Mohon tunggu...
S Aji
S Aji Mohon Tunggu... Lainnya - Story Collector

- dalam ringkas ingatan, tulisan tumbuh mengabadikan -

Selanjutnya

Tutup

Book Artikel Utama

Menulis Buku dan Mencintai Papua

31 Maret 2024   13:04 Diperbarui: 30 Desember 2024   08:36 570
+
Laporkan Konten
Laporkan Akun
Kompasiana adalah platform blog. Konten ini menjadi tanggung jawab bloger dan tidak mewakili pandangan redaksi Kompas.
Lihat foto
Bagikan ide kreativitasmu dalam bentuk konten di Kompasiana | Sumber gambar: Freepik

Asal-usul Kelahiran

Di bulan Agustus 2022, di tengah masa-masa rehat paskahidup di Katingan Kalimantan Tengah, saya mendapat tawaran dari kawan-kawan Bentara Papua. Tawaran tersebut adalah mengerjakan buku satu dasawarsa perjalanan organisasi mereka. 

Bentara Papua adalah organisasi masyarakat sipil (OMS) atau Non-Goverment Organization/NGO lokal yang didirikan oleh sekumpulan anak-anak muda sejak tahun 2012 di Manokwari, Papua Barat.
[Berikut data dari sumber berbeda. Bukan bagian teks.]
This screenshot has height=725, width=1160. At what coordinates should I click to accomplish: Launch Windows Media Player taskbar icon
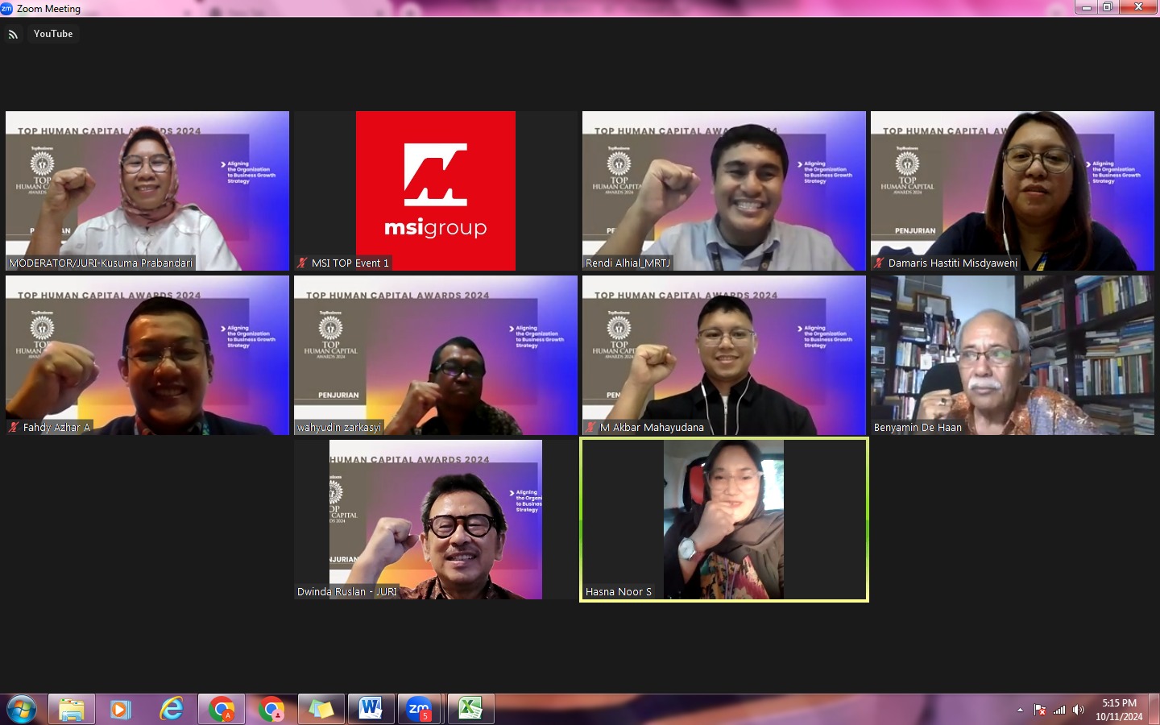(x=121, y=710)
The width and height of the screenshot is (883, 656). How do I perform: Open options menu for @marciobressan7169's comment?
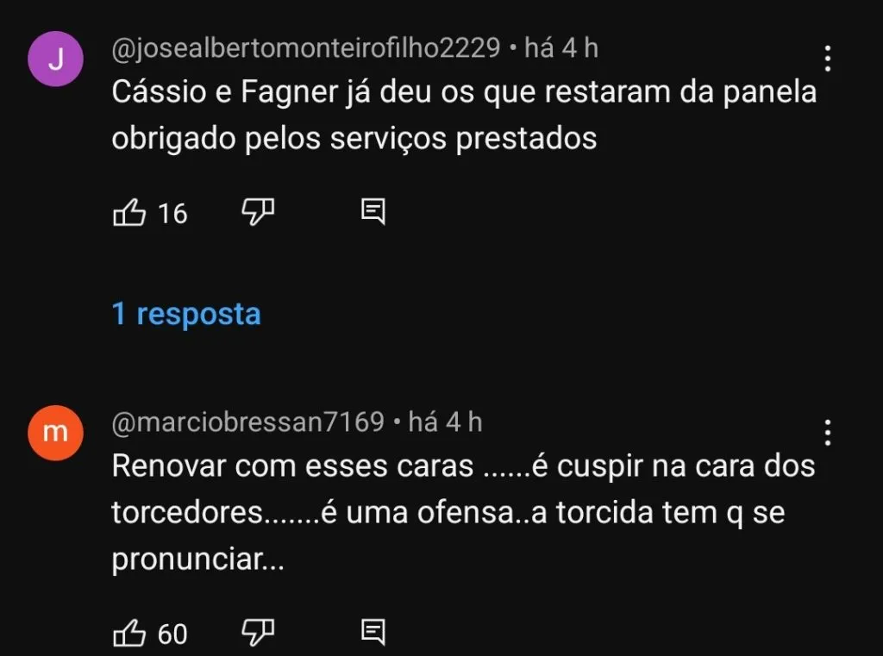click(827, 431)
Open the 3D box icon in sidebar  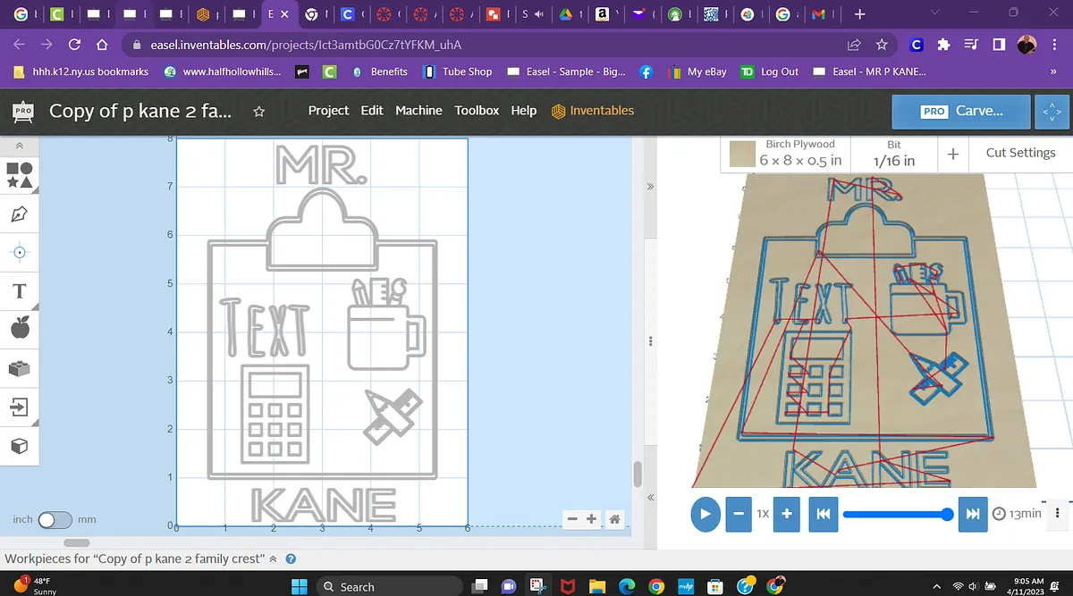point(20,445)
Sebagian besar mereka merupakan alumnus Universitas Papua (UNIPA).  

Tawaran profesional ini merupakan tantangan yang serius sekaligus kehormatan mengingat aktivitas kepenulisan saya selama ini hanya sebatas blogger di platform Kompasiana. Saya belum pernah dikontrak untuk menulis dengan tema semacam ini.
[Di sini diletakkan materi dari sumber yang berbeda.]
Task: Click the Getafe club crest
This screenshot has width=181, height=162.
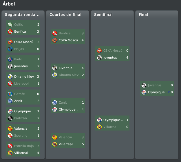Action: click(x=10, y=94)
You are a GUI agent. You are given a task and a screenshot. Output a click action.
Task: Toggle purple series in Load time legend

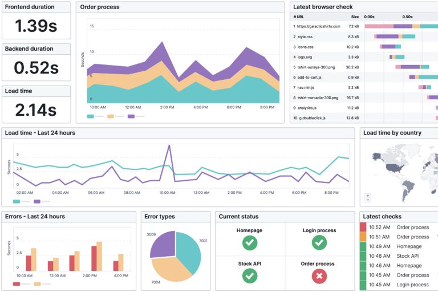coord(38,201)
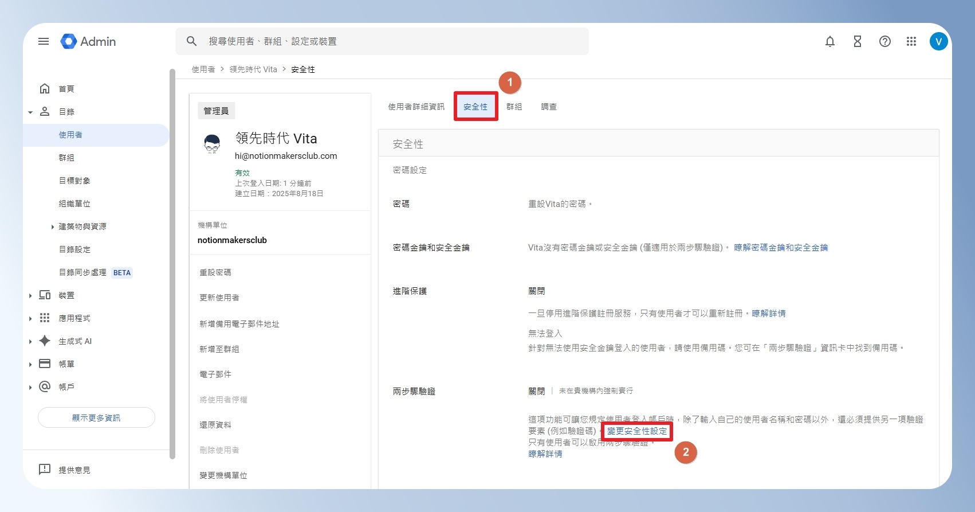
Task: Open the help question mark icon
Action: (x=885, y=41)
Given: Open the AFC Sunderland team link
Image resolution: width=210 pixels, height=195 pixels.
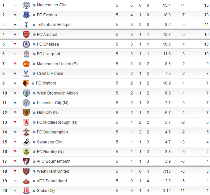Looking at the screenshot, I should [52, 181].
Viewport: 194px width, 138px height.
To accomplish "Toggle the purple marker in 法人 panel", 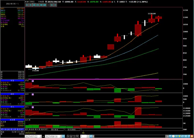I will point(33,107).
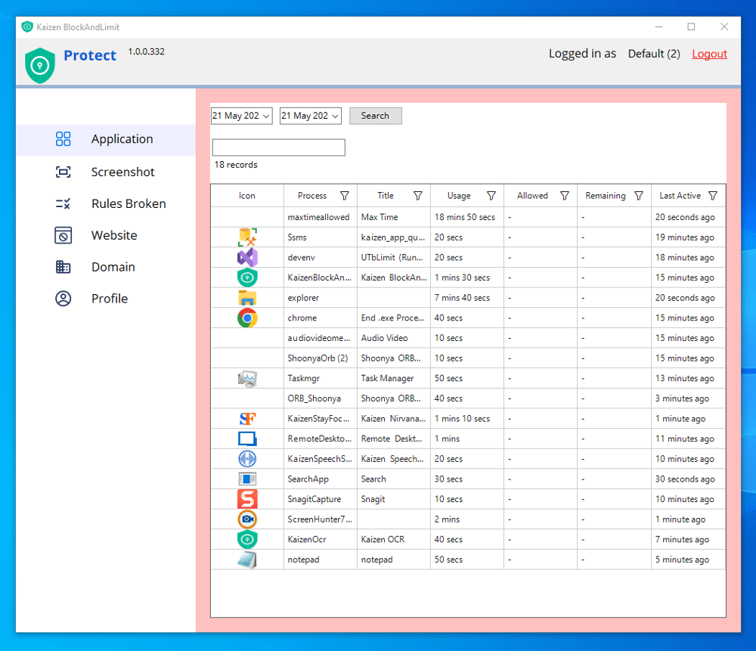Open the Screenshot section in the sidebar
756x651 pixels.
pyautogui.click(x=122, y=172)
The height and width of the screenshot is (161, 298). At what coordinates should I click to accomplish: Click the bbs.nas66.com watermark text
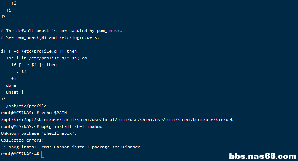[x=263, y=156]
Sesudah bersetuju, saya memulai dengan menyusun ide dasarnya. Ide sentral di balik kerangka tersebut adalah meletakan Bentara Papua sebagai salah satu aktor dari Organisasi Masyarakat Sipil yang terlibat dalam usaha-usaha pemberdayaan dan penguatan eksistensi masyarakat adat. 
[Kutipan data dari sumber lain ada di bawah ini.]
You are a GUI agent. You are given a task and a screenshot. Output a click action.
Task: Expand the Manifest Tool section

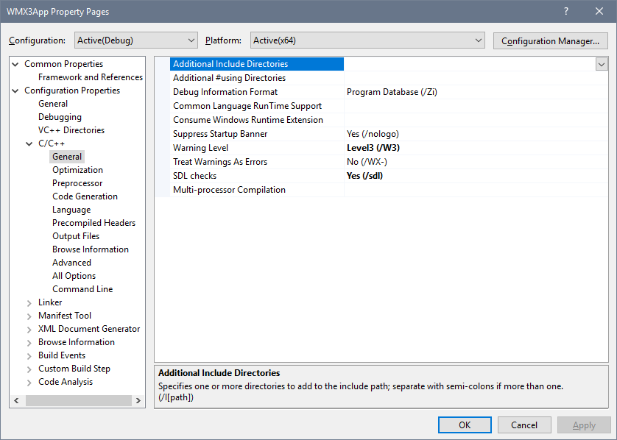(29, 315)
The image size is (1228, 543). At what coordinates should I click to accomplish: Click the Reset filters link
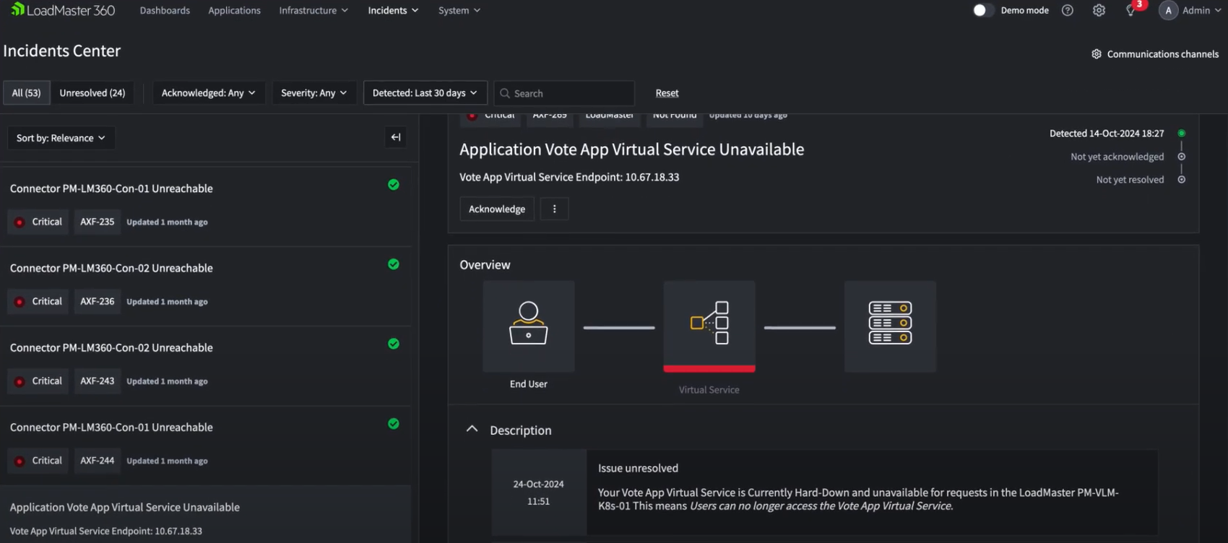[x=667, y=93]
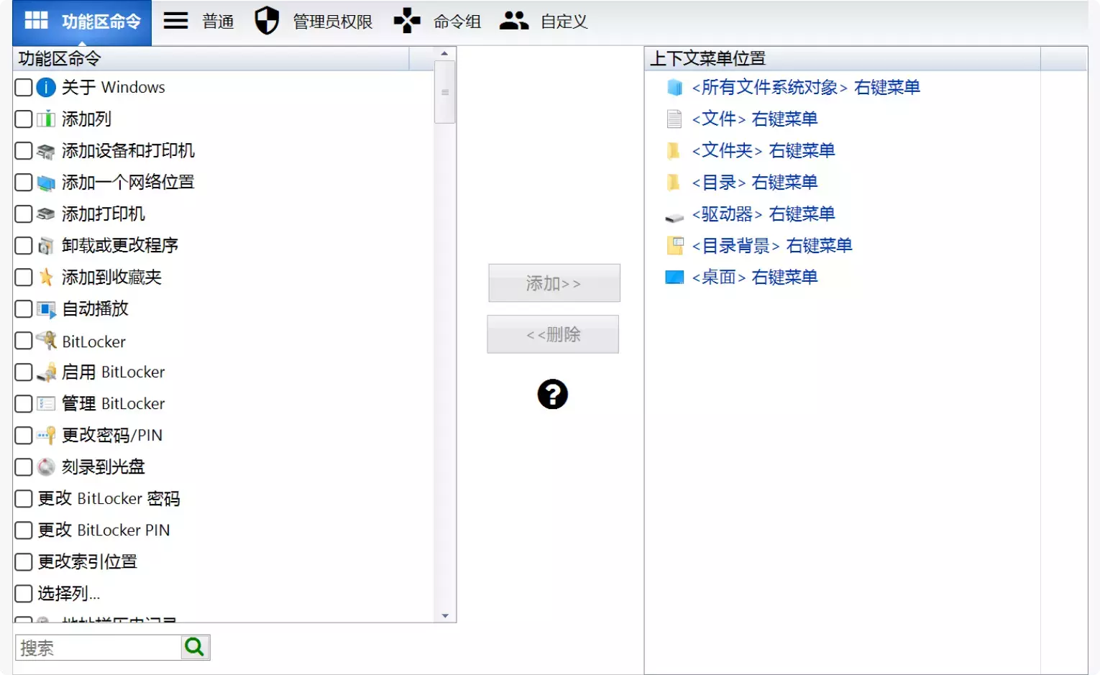Click the info icon next to 关于 Windows

tap(46, 87)
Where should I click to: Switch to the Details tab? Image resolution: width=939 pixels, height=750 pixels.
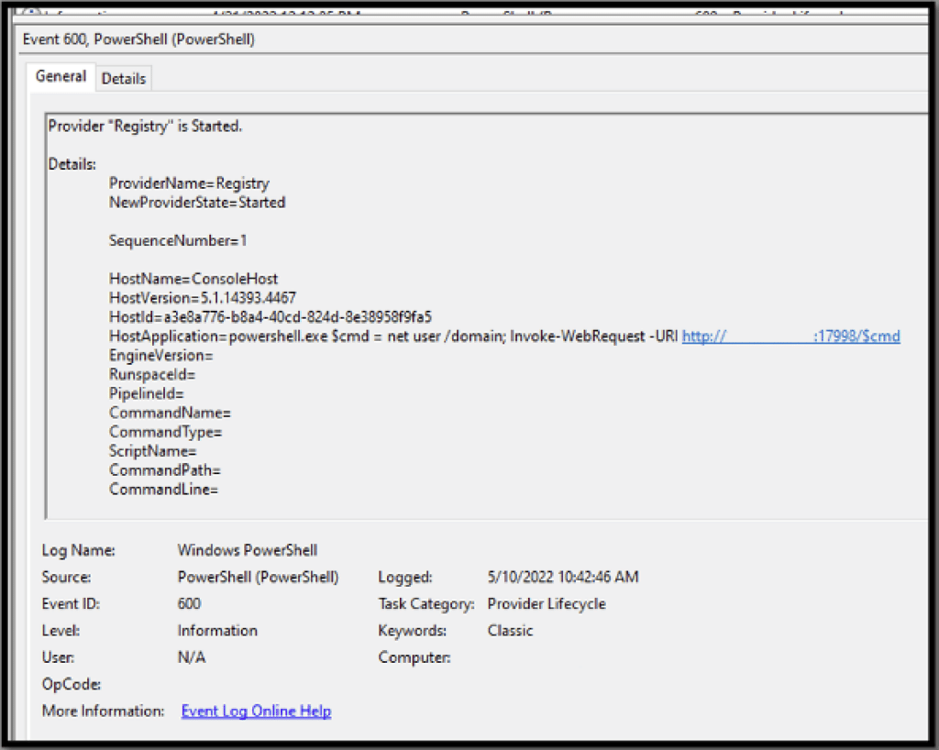click(123, 78)
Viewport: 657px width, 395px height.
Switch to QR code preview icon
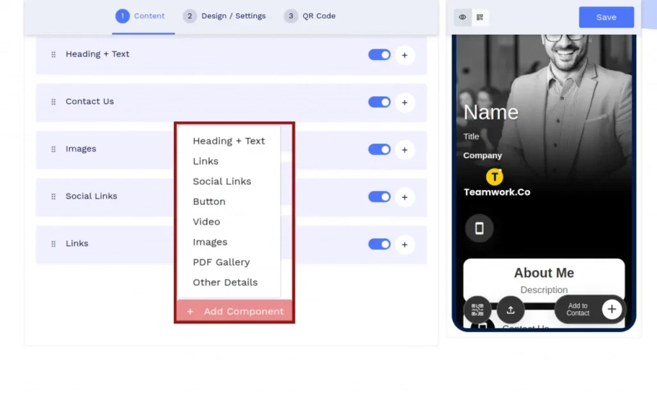pos(480,17)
Dalam pasang surut kerja perubahan ini, Bentara Papua adalah refleksi dari pertumbuhan gagasan dan tindakan kolektif yang terus menerus berkembang seturut perkembangan masyarakat kampung dimana Bentara Papua merumuskan kerja pengorganisasian dan pengembangan sumber daya tempatan. Tentu saja, di dalamnya, interaksi dengan jejaring organisasi masyarakat sipil serta lembaga donor adalah bagian yang mewarnai pertumbuhan tersebut. 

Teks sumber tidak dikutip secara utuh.